§ Text provided
━━━━━━━━━━
Cash flow statements

Cash availability in a business at any point in time contributes significantly to its day-to-day liquidity condition. It is thus essential for any business to be aware of its cash flow periodically. To do so, one must, therefore, have a basic understanding of the flow of cash along with its forecasting methods. 

Cash flow

Cash Flow Definition

Cash flow refers to the inflow and outflow of the amount of cash or its equivalents in business. It determines the amount of cash consumed or generated for a specified period. Its analysis also identifies the existing sources of the flow of cash along with a possible scope of inflows. 

The current flow of cash for a given period is identified by reducing the opening balance of a given period from its closing balance. Once calculated, cash flows can result in a negative or positive balance. A positive balance implies that the company has sufficient cash to fulfil its immediate liquidity requirements, while a negative balance indicates a constricted liquidity. 

The cash flow of a company must, however, be analysed along with the company’s income statement as well as a balance sheet to determine its actual liquidity position. Also, an increasing flow of cash may not always be a positive indicator and must be analysed thoroughly to arrive at a definitive conclusion. 

Types of Cash Flow

  • Flow of Cash From Operations-It specifies the cash generated out of an entity’s core business activities. When preparing a cash flow statement, cash inflows and outflows from operations are recorded in the first section. Cash inflow here mainly includes the money received after the sale of goods or services. Outflows of cash from operations comprise operations expenditures such as rent payments, cost of goods sold, etc.

  • Flow of Cash From Investments- It represents any changes, i.e., increase or decrease in long term assets of a business. It can be represented by the purchase of fixed assets, any loans extended by the entity, any gains assumed on an investment fund and the likes. 

  • Flow of Cash From Financing Activities-Cash inflow or outflow from financing activities is recorded if an increment or reduction in the long term, debts, liabilities, business capital or dividend is observed. A cash flow example from financing activities would encompass principal or interest payments, stock repurchase, dividends issued, liabilities incurred, etc.
━━━━━━━━━━
§ Work to do
1) Please copy out the entries below word for word, leaving out the pictures.
2) Write the next part of the cash flow passage, picking up after its final sentence.
The entries have no connection to the cash flow passage.
━━━━━━━━━━
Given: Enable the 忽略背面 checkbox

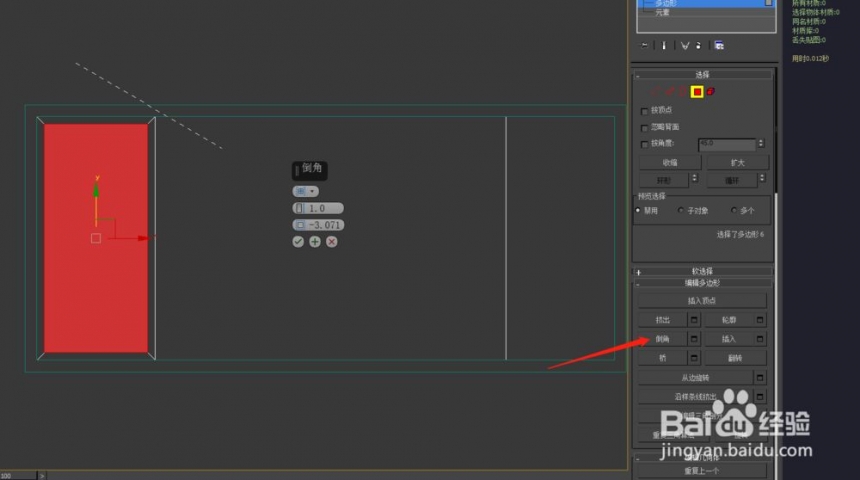Looking at the screenshot, I should pyautogui.click(x=644, y=128).
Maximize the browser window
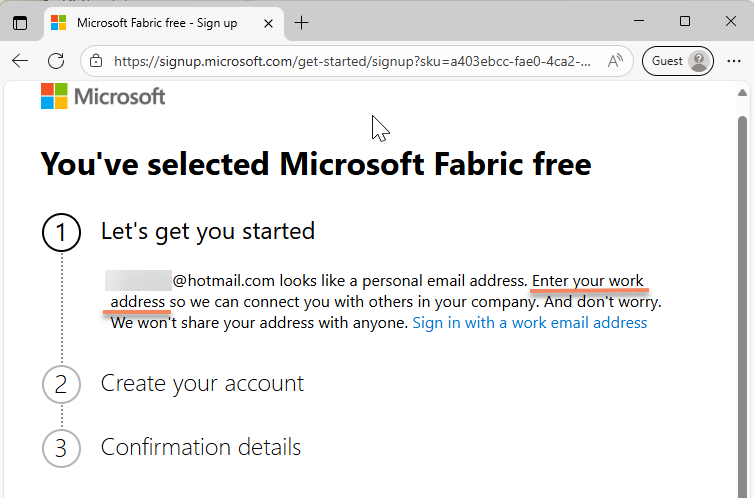The width and height of the screenshot is (754, 498). (685, 22)
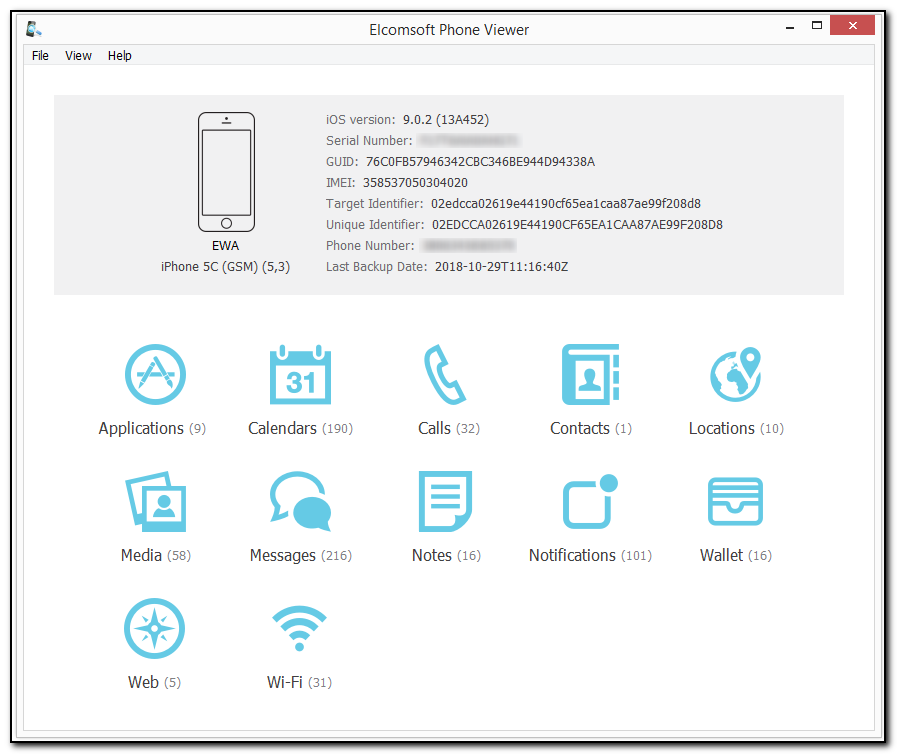Open the File menu

[x=40, y=55]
━━━━━━━━━━
§ Written answers
1)
Given: Enable the 忽略背面 checkbox

Looking at the screenshot, I should pyautogui.click(x=644, y=128).
Maximize the browser window
The width and height of the screenshot is (754, 498). (685, 22)
Open the File menu

[x=40, y=55]

2)
Impact of Weak Cash Flow Management

  • Increase in inventory-Businesses often stock up the inventory to fulfil high demand from the market. Nevertheless, a sudden change in such demand can leave the inventories indisposed, thus strapping sizable cash, further creating operational challenges.

  • Long payment cycle- Allowing your creditors a long cycle for payment can mean cash invested in raw material for an extended duration, creating a strain on other financial aspects. It is thus critical to decide on the payment cycle that keeps cash flow from operations at optimum.

  • Overspending-Acquiring a new client or getting a high-volume order can push one towards spending more than they can afford. Nevertheless, in the absence of actual cash, it would only mean an added burden on the short-term liquidity sustenance for the business.

FAQs

Difference Between Cash Flow and Revenue?

In the case of revenue, it is only a measure of the amount of money a business is receiving, whereas cash flow involves a two-way flow. 

Thus, in it, both inflow and outflow of cash are considered for the purpose of calculation. Also, revenue is strictly based on the conversion of investment made to business operations while cash flows also take into consideration financing activities.

Difference Between Cash Flow and Income?

The primary point of difference between a business’s cash flow and its income is defined by the cash accounting and accrual accounting measures undertaken. The adoption of these two separate methods primarily results in the difference between an income statement and a cash flow statement.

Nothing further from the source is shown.